You might observe that these little black dots are not terribly distinctive, and you’d be right. From a study done by Batzer and colleagues,1 we have learned that other fungi make little flyspecks, too. An unnamed Ramularia sp. causes “compact speck,” and a Dissoconium sp. causes “discrete speck.” You must look at your specks up close with a hand lens (at least) to tell which you’ve got. The dots are the beginnings of fungal fruiting bodies–before the fungus decides to make these, it exists as an invisible colony that grows stealthily on the apple cuticle. The proto-fruiting bodies are waiting ’til next Spring to make and discharge their spores.3

Moving beyond flyspeck, which often isn’t all that noticeable, we come to sooty blotch. In our image, you can see this disease as diffuse dark clouds and blotches. It too is caused by a (literally) motley crew of fungi related to the flyspeck fungi. Sooty blotch fungi also grow superficially on the apple; both sooty blotch and flyspeck favor the same, humid conditions for their development, so we often speak of them together (SBFS). Although neither disease affects the quality of the apple flesh, apple growers dislike them because, well, would you buy an apple that looked like this?

1. JC Batzer, ML Gleason, TC Harrington, LH Tiffany. 2005. Expansion of the sooty blotch and flyspeck complex on apples based on analysis of ribosomal DNA gene sequences and morphology. Mycologia 97(6): 1268-1286.

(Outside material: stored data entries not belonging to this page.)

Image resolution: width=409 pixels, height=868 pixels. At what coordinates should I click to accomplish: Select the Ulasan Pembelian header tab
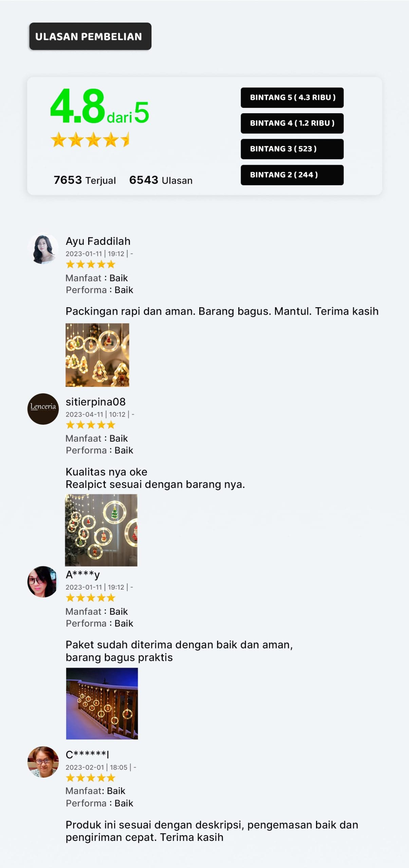tap(90, 36)
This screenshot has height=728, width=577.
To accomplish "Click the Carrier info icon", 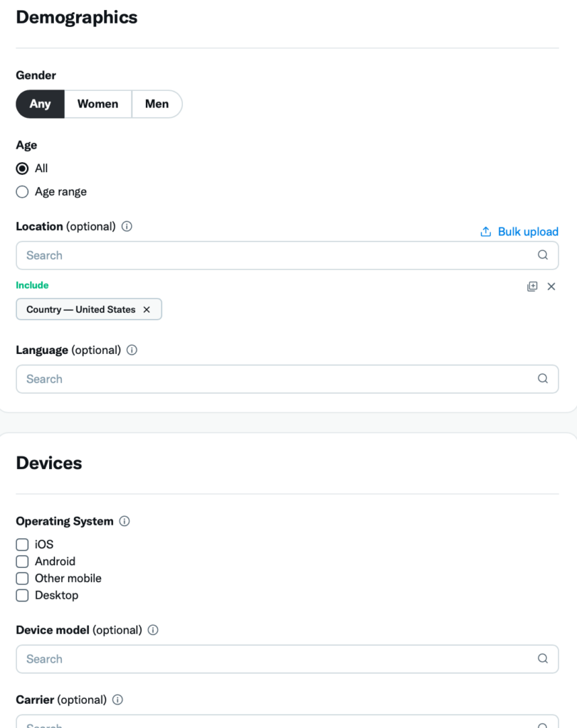I will coord(117,700).
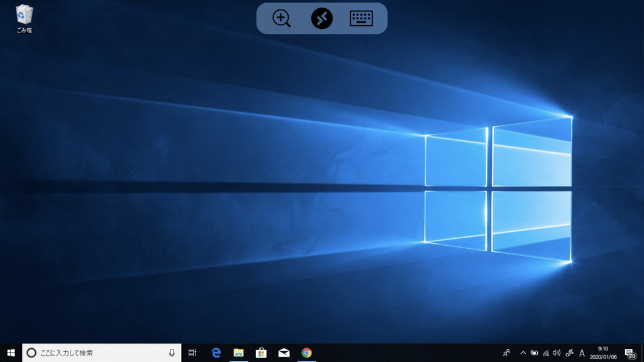The image size is (644, 362).
Task: Expand hidden icons in the system tray
Action: click(523, 353)
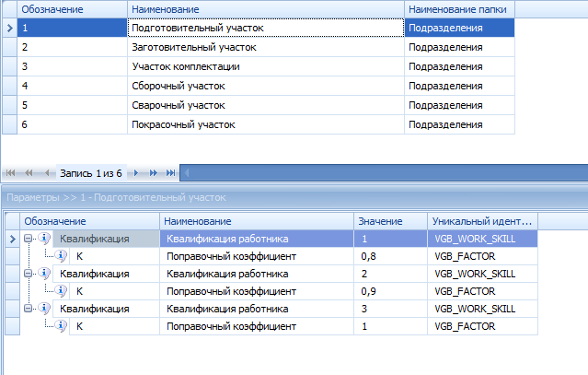Click info icon of Квалификация with value 3
The width and height of the screenshot is (588, 375).
[45, 309]
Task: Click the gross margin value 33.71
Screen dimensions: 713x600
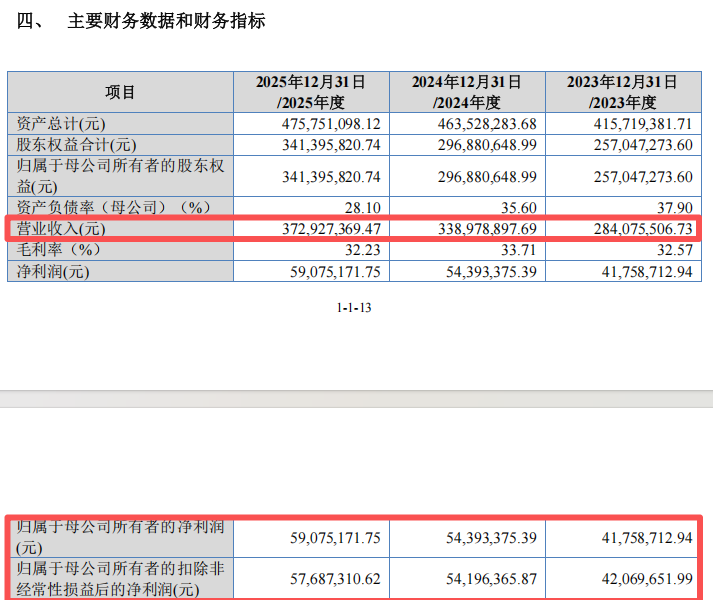Action: 518,250
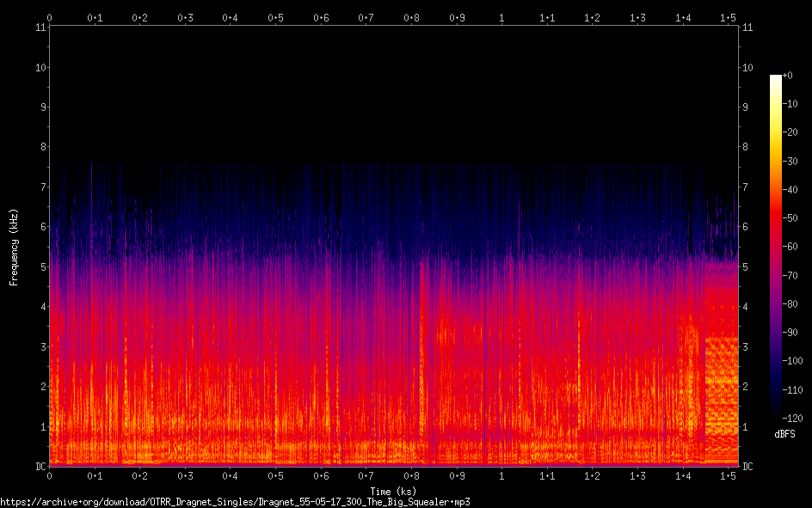
Task: Pick the color bar at the -60 dBFS level
Action: tap(776, 246)
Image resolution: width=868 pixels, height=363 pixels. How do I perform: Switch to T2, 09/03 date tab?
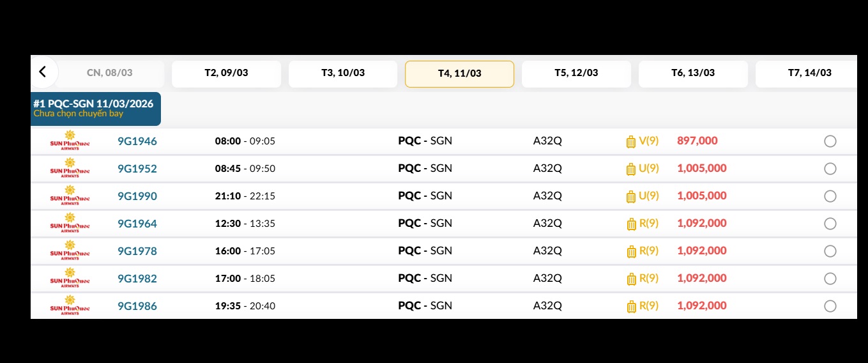click(226, 73)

2. And let me just take the opportunity to say again, Betty, how sorry I am that my dog ate your box from Land’s End with the blue dress in it, after it was misdelivered to my house. The dress wasn’t much damaged by the dog, but I feel really bad about the truck that ran over your mailbox after we’d put the chewed box into it–apparently a bee had gotten into the cab. Just not our lucky day, I guess. Did you ever get a new dress?

3. D Cooley. 2007. Summer diseases. Scaffolds Fruit Journal 16(19).